◆ Entries provided:
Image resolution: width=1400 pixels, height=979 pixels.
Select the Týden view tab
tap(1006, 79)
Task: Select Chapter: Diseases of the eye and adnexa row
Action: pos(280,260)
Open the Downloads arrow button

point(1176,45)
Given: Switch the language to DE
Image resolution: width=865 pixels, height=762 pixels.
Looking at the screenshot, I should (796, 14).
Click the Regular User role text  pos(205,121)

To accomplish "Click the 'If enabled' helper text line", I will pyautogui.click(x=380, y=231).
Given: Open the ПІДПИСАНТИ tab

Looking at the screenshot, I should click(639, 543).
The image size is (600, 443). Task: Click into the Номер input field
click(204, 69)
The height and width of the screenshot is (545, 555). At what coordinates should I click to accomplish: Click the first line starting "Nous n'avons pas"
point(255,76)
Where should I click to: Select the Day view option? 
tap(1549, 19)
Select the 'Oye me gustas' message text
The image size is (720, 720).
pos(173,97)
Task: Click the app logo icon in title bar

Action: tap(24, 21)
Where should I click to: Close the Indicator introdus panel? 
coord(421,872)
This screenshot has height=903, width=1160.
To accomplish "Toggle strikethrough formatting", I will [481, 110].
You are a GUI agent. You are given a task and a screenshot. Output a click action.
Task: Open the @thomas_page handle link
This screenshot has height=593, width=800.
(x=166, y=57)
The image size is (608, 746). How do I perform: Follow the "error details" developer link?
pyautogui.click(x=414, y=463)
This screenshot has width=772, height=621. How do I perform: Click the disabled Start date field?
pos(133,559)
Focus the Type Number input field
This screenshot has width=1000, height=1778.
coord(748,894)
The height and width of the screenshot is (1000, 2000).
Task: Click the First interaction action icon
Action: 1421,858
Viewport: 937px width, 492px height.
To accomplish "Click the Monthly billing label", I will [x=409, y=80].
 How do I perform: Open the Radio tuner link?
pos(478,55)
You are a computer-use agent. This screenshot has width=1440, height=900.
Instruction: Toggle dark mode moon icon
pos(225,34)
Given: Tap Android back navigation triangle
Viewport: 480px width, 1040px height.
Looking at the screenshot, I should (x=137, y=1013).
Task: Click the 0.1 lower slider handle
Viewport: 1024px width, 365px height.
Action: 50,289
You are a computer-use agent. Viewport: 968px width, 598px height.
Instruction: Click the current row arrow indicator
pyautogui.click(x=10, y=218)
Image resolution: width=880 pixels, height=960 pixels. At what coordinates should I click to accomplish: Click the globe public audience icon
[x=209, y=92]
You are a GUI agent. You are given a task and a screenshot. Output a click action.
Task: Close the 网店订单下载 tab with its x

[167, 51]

◆ About this exercise: Would you please filter the lines above and copy every one that includes "handle"?

◆ Response:
Task: Open the @thomas_page handle link
Task: Click the 0.1 lower slider handle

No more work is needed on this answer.